▶ _Action item_
Of the lines listed below, return exactly those that run from the line containing "Screen dimensions: 660x480" through the line containing "Given: Click the file", both included.

▶ _Input data_
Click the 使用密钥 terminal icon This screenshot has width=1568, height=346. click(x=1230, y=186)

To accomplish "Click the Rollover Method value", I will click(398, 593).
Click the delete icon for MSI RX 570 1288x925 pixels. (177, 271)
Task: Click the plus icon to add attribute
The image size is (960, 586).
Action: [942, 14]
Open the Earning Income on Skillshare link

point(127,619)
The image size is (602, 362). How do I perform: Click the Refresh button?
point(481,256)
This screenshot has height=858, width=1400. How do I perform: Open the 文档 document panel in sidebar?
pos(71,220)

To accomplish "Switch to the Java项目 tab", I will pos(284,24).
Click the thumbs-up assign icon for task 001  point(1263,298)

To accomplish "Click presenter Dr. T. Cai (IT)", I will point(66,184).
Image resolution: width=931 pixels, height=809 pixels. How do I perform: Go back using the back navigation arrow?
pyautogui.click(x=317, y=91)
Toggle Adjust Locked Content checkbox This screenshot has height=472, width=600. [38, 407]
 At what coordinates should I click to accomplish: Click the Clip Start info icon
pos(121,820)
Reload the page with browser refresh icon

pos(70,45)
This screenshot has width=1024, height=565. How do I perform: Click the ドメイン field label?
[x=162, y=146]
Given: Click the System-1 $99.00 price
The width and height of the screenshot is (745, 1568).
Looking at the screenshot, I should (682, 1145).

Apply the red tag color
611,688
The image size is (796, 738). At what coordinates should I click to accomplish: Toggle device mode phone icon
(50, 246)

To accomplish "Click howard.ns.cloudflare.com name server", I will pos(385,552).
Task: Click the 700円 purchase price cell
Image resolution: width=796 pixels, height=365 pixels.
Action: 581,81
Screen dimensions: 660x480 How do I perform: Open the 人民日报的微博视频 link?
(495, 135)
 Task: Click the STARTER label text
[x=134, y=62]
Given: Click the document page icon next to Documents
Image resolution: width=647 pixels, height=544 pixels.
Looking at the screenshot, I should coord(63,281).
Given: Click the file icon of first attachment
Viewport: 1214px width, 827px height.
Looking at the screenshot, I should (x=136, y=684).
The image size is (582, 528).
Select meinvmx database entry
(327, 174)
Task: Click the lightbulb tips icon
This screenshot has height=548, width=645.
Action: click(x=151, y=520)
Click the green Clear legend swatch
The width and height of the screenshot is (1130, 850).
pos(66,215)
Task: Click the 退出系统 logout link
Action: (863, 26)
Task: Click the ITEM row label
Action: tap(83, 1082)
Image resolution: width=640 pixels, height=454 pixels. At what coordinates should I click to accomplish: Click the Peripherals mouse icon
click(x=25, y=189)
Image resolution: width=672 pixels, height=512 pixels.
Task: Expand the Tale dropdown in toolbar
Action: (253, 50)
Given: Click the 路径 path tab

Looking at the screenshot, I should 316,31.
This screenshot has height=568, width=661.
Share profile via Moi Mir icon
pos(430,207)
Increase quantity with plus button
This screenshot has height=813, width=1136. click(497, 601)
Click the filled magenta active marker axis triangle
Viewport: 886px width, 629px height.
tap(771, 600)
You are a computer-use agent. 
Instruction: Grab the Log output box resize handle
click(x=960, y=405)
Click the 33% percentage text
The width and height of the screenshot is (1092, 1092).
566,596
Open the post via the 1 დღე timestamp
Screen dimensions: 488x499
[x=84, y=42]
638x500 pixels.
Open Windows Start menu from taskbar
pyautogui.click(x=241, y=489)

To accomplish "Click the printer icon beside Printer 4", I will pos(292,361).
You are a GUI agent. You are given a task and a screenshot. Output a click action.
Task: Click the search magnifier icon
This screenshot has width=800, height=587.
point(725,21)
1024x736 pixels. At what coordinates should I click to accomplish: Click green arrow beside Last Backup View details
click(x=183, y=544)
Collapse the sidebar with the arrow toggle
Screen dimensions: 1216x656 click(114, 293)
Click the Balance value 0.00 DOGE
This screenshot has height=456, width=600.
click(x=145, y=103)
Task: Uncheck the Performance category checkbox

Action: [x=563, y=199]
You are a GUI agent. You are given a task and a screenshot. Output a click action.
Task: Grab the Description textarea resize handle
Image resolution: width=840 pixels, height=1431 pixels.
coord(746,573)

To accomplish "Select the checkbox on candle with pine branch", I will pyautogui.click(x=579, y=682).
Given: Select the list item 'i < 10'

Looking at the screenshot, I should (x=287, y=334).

▶ _Task solution_
Screen dimensions: 660x480 How do I perform: Open the 人民日报的微博视频 link?
(495, 135)
 Task: Click the STARTER label text
[x=134, y=62]
Given: Click the document page icon next to Documents
Image resolution: width=647 pixels, height=544 pixels.
Looking at the screenshot, I should coord(63,281).
Given: Click the file icon of first attachment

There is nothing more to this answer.